The sugar is extracted from the cane sugar and the sugar beet. The sugar is often hidden in different types of food. We assume that 75% to 80% of the sugar that we consume comes from industrially processed food (canned, cooked). Sugar also appears in unexpected food: in sausage products, pizzas, soyabean sauce, stock cubes or even mayonnaise.
Sugar not only contains many calories, but it also consumes a lot of B-vitamins.
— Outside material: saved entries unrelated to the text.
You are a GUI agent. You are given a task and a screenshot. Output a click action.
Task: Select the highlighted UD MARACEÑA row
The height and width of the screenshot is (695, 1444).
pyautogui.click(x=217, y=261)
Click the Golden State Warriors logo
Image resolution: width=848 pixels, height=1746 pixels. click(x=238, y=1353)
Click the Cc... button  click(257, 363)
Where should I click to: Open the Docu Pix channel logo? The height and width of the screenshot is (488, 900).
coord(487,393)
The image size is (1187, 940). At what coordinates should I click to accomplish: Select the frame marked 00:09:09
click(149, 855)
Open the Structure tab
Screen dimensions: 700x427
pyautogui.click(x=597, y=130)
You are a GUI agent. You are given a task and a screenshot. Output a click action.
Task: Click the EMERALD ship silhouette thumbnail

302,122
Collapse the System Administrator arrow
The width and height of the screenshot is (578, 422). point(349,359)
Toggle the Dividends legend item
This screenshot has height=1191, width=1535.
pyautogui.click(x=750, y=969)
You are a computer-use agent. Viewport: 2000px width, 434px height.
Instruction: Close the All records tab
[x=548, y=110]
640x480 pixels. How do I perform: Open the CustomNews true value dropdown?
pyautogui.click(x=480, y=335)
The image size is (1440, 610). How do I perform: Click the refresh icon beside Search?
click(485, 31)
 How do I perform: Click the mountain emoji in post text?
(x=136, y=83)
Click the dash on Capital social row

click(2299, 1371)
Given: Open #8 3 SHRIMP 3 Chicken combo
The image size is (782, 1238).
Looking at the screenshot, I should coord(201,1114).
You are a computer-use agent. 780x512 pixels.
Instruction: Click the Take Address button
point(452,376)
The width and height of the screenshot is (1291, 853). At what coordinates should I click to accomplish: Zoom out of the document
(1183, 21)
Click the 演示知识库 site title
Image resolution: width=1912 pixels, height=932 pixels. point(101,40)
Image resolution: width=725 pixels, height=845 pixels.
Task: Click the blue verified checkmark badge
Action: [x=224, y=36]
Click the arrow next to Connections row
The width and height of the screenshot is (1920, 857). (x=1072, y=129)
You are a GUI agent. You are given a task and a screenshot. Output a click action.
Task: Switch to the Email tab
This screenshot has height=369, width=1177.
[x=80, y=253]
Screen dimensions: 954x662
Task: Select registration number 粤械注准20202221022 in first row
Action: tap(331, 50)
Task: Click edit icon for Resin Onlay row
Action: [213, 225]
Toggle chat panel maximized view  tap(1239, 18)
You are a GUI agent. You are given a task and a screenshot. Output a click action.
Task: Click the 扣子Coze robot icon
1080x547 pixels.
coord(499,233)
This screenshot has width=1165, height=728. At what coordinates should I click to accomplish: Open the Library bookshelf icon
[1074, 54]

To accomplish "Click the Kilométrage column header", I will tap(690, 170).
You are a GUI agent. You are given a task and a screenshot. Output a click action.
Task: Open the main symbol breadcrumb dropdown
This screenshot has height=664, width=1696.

These are important for the immune system and for the fat metabolism. Moreover, sugar leads to increased salt acidification in the stomach which irritates the intestine.
Cane syrup is extracted from the sugar cane, it is very sweet, and it has a yellow color.
Raw sugar is a product of the first extraction from the sugar beet or the sugar cane. The raw sugar contains 96% to 99% sucrose. Raw sugar is refined, in order to become white sugar.
Fluid sugar syrup is under the form of clear solution that contains a strongly refined sugar.
White sugar is also named table sugar (also crystal sugar or cube sugar). The white sugar consists of crystals of pure sugar that emerge through refining. It contains 99.9% sucrose.
Powder sugar is powdered white sugar, to which approximately 3% of corn starch is added in order to prevent clumping.
Brown sugar is white sugar to which molasses is added. It has a gold-brown color and contains 91% to 93% sucrose.
Please read the food labels.
Further, we present you alternative sweetening possibilities which contain fruit sugar and therefore they do not charge the intestine and the immune system as much:
Fruit thick juice – this gold-brown syrup is made by drying out very sweet apples and pears. Pears thick juice tastes relatively sweet, apple thick juice is acid-spicy.
Obstkraut – German specialty for bread spread. It is mainly used as a bread spread or as a supplement to potato puree; however, it is also used for baking and spicy sauces.
Frutilose – liquid fruit sugar. This special product is produced from ripe fruits. The mild taste in comparison to the thick fruit juices relays on the fact that the fruit acids were removed in a special procedure.
Thick agaves juice – is made out of agaves and consists up to 90% of fruit sugar; it is a highly recommended sweetening agent but it is to be used sparingly.
Maple syrup – thickened juice of maple trees. According to the moment of the harvest, there are different qualities of the maple syrup: the “dewy” one, harvested in the first harvest days, has a very mild taste and denominated as “A” degree. The maples that are harvested later are accordingly labelled as “B”, “C” or “D” degree and have a sharper taste. Because of the high concentration of liquid in the maple syrup, this can get rapidly tainted and it is advised to store it in a cool place after opening. Because of its caramel-like taste, it is suited for mild desserts of all type, but it would be a waste to use for baking.